Note how $\Sigma_1$ is equivalent to computable enumerability; being both $\Sigma_1$ and $\Pi_1$ is equivalent to computability (do you see why?). Essentially, $\exists$ corresponds to the operation of a computer, and $\forall$ corresponds to the operation of an Oracle -- so $\Sigma_{n+1}$ is equivalent to problems that are computably enumerable by a Turing machine with access to an Oracle for $\varnothing^{(n)}$.

This basic connection between first-order arithmetic and Turing degrees is known as Post's theorem.


Tarski: truth, interpretation and language

[This should not take so long to explain, but I chose this section to actually start getting formal, and to start specifying to actual formal systems.]

You know how we can define really big numbers with very few letters, like with Knuth's uparrow notation? You might wonder what the largest number is that you can express with only, say, 1000 characters.

Oh, wait -- but whatever that number might be, I can express a larger number, also with less than 1000 characters, by writing: "The largest number you can express with 1000 characters, plus one".

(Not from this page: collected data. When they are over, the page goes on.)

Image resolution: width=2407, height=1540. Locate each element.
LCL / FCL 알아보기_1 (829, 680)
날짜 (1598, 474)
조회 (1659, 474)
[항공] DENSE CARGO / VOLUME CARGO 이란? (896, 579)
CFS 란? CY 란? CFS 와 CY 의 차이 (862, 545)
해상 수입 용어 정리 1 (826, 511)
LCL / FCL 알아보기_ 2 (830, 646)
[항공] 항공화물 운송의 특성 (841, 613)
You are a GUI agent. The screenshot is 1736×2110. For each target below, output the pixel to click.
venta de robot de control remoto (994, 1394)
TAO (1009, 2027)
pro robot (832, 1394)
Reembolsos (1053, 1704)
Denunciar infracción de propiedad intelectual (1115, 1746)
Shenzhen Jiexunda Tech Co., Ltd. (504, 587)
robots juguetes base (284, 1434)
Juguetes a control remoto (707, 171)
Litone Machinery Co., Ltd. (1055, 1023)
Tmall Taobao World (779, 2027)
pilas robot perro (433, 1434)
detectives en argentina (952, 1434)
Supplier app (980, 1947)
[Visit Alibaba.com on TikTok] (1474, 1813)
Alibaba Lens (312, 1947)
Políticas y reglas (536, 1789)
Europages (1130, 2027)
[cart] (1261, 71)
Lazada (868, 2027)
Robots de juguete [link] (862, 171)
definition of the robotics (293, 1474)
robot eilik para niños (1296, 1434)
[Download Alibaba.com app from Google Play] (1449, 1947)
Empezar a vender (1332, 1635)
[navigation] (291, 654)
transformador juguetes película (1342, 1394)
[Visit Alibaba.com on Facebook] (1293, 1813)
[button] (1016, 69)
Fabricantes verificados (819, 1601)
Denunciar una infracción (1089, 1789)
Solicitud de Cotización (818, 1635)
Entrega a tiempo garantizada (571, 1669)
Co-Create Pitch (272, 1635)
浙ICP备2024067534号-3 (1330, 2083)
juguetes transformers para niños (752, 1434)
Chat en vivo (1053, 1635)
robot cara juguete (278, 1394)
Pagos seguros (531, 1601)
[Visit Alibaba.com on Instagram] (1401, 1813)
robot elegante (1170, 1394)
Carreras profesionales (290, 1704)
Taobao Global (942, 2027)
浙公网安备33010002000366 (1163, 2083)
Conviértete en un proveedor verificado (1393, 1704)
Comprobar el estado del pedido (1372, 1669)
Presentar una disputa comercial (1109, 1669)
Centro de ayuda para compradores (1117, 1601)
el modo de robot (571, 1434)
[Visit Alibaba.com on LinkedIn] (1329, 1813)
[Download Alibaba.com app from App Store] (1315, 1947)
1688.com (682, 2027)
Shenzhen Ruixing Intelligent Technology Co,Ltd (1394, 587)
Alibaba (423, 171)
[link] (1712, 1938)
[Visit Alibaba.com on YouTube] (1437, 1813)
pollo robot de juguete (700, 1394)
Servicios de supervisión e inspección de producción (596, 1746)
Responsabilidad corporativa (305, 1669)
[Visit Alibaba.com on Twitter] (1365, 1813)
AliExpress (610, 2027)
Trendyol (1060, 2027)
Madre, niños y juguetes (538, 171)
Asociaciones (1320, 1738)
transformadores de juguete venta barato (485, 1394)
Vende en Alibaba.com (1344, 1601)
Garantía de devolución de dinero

This is Berry's paradox, by the way.

Let's think about it more formally. What we have is a map $f$ that assigns for each short formula some number -- then what does the string "max f + 1" represent?

$$\texttt{equals one} \to 1$$

$$\texttt{fourth fermat prime} \to 257$$

$$\texttt{is even} \to \mathrm{NaN}$$

$$\texttt{is smaller than itself} \to \mathrm{NaN}$$

$$\texttt{kumquat} \to \mathrm{NaN}$$

$$\texttt{square root of four} \to 2$$

$$\texttt{max f + 1} \to , ?????$$

For the paradox in natural language, one can just say -- well, it's natural language, the $f$ we're thinking of -- the $f$ that behaves as/assigns values to strings in a manner consistent with what we expect, just doesn't exist. But one can also talk about such an $f$ in a more formal context. For any formula $\texttt{x}$ of <1000 characters, define:

$$ f(\texttt{x}) = \begin{cases} n & \mathrm{if} \, x\, n, \, \forall m, \, x \, m \implies m = n \\ 0 & \mathrm{if} \, \lnot\exists n, \, (x\, n, \, \forall m, \, x \, m \implies m = n)\end{cases}$$

Then $f(\texttt{max f + 1}) = \max f + 1$, which is a contradiction. What's wrong?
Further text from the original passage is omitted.